Not to mention the religious aspects of the holiday he was never quite on board with. At the dinner table one night, after a heated argument about religion (me from my perch as a Catholic high school sophomore at a school he’d enrolled me in), he declared he would never set foot in a church again. As a self-proclaimed nonbeliever, he rarely went anyway, but with my mother’s French Catholicism backdropping the raising of the kids, he had always managed to put the suit on for the occasional church wedding and for midnight mass. No more midnight masses. Maybe no more weddings.

So, it wasn’t entirely clear to me why he liked Christmas. He’d grown up relatively poor in the Depression years, a father gone, his mother and grandmother raising him. And yet, he wasn’t a man who wanted much, except for the very best of anything! (This became ever so clear in a pile of letters he wrote to my mother in the 1950s during 10 years’ worth of tours of duty. He was buying suits in Hong Kong he could not afford while she was literally buying bolts of material to make clothes for three kids. )
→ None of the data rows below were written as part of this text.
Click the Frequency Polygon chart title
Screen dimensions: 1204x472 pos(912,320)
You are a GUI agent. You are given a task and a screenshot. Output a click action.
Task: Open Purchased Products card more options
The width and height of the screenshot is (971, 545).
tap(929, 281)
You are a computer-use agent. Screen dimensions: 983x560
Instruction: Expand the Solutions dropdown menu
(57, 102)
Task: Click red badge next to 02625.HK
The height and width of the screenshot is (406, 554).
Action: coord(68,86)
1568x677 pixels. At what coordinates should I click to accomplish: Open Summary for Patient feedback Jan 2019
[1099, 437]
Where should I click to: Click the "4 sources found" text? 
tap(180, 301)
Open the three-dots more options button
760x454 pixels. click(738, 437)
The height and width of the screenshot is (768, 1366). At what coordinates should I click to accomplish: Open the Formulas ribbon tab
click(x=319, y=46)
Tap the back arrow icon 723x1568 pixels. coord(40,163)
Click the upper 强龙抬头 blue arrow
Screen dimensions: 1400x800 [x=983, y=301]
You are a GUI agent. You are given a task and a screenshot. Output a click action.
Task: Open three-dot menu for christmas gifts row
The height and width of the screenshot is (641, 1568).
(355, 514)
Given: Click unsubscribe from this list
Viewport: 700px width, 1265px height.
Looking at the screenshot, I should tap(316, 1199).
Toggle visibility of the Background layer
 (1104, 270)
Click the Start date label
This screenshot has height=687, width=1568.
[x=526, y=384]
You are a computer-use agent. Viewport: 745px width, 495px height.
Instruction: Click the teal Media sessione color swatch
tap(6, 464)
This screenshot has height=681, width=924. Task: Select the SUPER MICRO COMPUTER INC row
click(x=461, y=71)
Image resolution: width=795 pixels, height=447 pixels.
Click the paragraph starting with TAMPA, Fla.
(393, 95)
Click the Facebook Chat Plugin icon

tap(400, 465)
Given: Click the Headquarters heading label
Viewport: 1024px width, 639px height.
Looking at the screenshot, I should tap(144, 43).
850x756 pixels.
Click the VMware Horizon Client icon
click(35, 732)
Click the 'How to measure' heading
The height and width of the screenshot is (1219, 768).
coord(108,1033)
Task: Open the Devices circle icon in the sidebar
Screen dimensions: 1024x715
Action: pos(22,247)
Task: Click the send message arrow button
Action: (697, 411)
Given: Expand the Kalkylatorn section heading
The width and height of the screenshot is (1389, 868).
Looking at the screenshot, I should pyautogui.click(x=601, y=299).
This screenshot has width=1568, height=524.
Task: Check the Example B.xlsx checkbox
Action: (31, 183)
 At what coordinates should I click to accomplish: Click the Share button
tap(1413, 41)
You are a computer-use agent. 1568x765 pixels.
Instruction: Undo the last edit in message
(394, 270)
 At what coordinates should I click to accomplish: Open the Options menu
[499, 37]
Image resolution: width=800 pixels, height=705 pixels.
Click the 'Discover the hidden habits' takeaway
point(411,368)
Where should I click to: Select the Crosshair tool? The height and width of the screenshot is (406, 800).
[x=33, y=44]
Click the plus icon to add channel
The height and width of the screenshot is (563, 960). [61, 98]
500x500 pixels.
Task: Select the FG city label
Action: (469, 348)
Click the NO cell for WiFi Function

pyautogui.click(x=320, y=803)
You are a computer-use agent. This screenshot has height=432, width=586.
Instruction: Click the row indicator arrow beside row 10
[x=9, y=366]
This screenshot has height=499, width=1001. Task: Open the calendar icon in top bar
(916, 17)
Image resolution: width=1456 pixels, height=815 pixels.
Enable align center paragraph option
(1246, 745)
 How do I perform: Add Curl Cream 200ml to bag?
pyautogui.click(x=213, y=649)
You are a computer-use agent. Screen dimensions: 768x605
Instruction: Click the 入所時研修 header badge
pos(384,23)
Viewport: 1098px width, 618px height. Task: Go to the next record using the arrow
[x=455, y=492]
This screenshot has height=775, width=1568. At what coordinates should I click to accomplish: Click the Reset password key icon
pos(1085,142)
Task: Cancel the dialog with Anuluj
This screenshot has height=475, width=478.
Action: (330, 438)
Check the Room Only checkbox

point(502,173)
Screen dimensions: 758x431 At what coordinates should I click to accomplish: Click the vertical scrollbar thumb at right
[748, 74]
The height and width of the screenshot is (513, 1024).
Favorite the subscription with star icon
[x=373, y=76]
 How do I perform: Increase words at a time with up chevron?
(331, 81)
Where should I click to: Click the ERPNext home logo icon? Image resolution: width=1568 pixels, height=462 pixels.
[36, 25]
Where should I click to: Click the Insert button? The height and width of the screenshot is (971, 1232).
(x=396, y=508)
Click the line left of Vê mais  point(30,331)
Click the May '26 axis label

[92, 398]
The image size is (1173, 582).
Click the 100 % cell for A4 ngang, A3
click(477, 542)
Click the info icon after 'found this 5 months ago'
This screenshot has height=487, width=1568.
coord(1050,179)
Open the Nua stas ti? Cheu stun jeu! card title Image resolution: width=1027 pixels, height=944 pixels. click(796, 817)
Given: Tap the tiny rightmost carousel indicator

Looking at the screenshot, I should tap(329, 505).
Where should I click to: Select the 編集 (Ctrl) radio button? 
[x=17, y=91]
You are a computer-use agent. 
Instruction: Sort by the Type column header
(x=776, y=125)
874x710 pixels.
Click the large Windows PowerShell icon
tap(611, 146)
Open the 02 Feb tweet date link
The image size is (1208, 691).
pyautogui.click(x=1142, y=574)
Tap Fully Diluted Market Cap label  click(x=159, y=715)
But at Christmas, all personality rules seemed to be off, and in a beautiful you-never-know-about-people (especially your dad) sort of way, he settled into the season. He might have been done with midnight mass, but he created a memorable tradition of Dad’s Christmas on Cascadia Avenue. Old school, spare and oddly curated — part Charlie Brown, part king-of-the-castle, and all of it commencing with the clearance tree we’d go buy for $1.99 at the local variety store in Seattle and then drill holes into in order to fill it out more (seriously).

Sacred rituals? Excessive tinselizing of said tree (tinsel was made of lead back then). Ornaments that never changed at all, not in 30 years. And, at some point mysteriously slotted into the delicious days before Christmas, he would disappear into his office, a cozy little smile on his face, with the ribbons and scotch tape and the limited assortment of wrapping paper we had back then, and carefully wrap all the presents he’d purchased for the family. It was the bows I remember best, a simple type of little flower bow he would make by wrapping curling ribbon around and around his hand, tying it in the middle and then fanning out all the loops into petals. Every single gift got one. Every year.

Curation for the girls (there were two of us, and two boys) was very simple and did not waver much: dried fruit assortments from Harry & David (platters that came with a two-pronged plastic fork that included dates and maraschino cherries, apricots and pears and such). A silk scarf in a small box, with tissue. And some kind of bath item like powder with a puff — usually a respectable, well-known scent.

These gifts were old fashioned even back then! But thinking back on it, I loved what he brought, for his daughters especially, at Christmas: delightfully simple things that were, in their own way, quintessential and right. Care spent in making them ready. And the simple tag accompanying each one of them that said our names and “Love, Dad” in his own loopy, big-boss-man handwriting. In fact, it was probably those two words in juxtaposition — “Love” and “Dad” — that, along with his little gift, reminded us that he had a beating heart, after all, and that it was a soft and tender one.